Clinical correlations and disease

• Diabetes mellitus. Chronic hyperglycemia exceeds the glucose threshold; glucosuria and osmotic diuresis follow. Persistent hyperfiltration and proximal sodium-glucose reabsorption also blunt tubuloglomerular feedback, contributing to diabetic nephropathy.
• SGLT2 inhibitors. Dapagliflozin, empagliflozin, and canagliflozin deliberately lower the glucose threshold to dump glucose, sodium, and water in the urine — lowering blood glucose insulin-independently and, importantly, protecting the heart and kidney.
• Fanconi syndrome. Generalized proximal tubule dysfunction causes wasting of glucose, amino acids, phosphate, bicarbonate, and uric acid all at once — a window onto how much the PCT normally reclaims. Causes include cystinosis, Wilson disease, multiple myeloma, and tenofovir or ifosfamide toxicity.
• Renal tubular acidosis. Type 2 (proximal) RTA is impaired bicarbonate reabsorption; type 1 (distal) is impaired H+ secretion. Both disturb acid-base balance.
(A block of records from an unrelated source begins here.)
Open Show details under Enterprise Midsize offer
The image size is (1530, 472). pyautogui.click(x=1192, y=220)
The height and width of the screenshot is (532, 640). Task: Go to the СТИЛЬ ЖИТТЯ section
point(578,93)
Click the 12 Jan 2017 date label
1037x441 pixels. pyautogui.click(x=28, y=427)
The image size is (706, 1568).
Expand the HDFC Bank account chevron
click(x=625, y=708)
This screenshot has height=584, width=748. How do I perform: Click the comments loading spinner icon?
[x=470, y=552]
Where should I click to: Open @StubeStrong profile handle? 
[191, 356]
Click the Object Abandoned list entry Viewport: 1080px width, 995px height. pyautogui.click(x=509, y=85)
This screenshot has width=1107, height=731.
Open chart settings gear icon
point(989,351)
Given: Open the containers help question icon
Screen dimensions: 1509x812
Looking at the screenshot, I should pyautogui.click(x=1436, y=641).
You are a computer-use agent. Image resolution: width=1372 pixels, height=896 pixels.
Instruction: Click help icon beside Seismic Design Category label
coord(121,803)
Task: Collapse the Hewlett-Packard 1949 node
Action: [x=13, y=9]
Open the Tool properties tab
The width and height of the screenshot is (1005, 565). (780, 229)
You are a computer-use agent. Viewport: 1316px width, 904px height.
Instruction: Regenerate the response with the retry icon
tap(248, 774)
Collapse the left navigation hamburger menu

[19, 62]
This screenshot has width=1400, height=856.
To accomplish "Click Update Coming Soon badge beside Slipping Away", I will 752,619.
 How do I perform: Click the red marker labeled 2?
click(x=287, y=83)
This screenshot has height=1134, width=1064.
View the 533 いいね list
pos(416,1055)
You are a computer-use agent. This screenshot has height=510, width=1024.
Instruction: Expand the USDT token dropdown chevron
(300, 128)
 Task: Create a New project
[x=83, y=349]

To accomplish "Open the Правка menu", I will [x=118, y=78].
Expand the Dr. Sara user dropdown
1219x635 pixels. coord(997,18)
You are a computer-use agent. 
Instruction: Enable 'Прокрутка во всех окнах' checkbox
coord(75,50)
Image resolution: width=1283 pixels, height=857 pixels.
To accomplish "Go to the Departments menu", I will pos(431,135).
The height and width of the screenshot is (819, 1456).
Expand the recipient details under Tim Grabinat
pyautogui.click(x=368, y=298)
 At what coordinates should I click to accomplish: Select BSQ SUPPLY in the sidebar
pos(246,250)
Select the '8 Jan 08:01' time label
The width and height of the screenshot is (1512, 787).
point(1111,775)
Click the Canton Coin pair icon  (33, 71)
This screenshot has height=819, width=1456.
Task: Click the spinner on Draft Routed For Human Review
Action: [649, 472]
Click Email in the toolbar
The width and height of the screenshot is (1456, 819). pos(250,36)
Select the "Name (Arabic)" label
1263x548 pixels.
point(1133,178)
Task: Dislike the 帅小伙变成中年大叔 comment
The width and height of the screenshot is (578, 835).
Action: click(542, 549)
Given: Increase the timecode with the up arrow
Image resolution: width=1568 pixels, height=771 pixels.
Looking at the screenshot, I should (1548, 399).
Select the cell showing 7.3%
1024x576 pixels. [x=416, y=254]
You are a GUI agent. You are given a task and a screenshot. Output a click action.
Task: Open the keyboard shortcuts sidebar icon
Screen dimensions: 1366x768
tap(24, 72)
• Diuretic pharmacology. Each diuretic class is named by the reabsorptive transporter it blocks: acetazolamide (proximal carbonic anhydrase), furosemide (NKCC2), thiazides (NCC), spironolactone and amiloride (aldosterone/ENaC). Knowing where each acts predicts both efficacy and electrolyte side effects.
• Acute and chronic kidney injury. Because the Na+/K+-ATPase pumps consume so much oxygen, the proximal tubule and the medullary thick ascending limb are exquisitely vulnerable to ischemia — the basis of acute tubular necrosis. As nephrons are lost in chronic kidney disease, surviving tubules cannot reclaim the filtered load efficiently, and reabsorptive capacity falls in step with GFR.

This article is educational and is not medical advice. For diagnosis or treatment, consult a qualified clinician.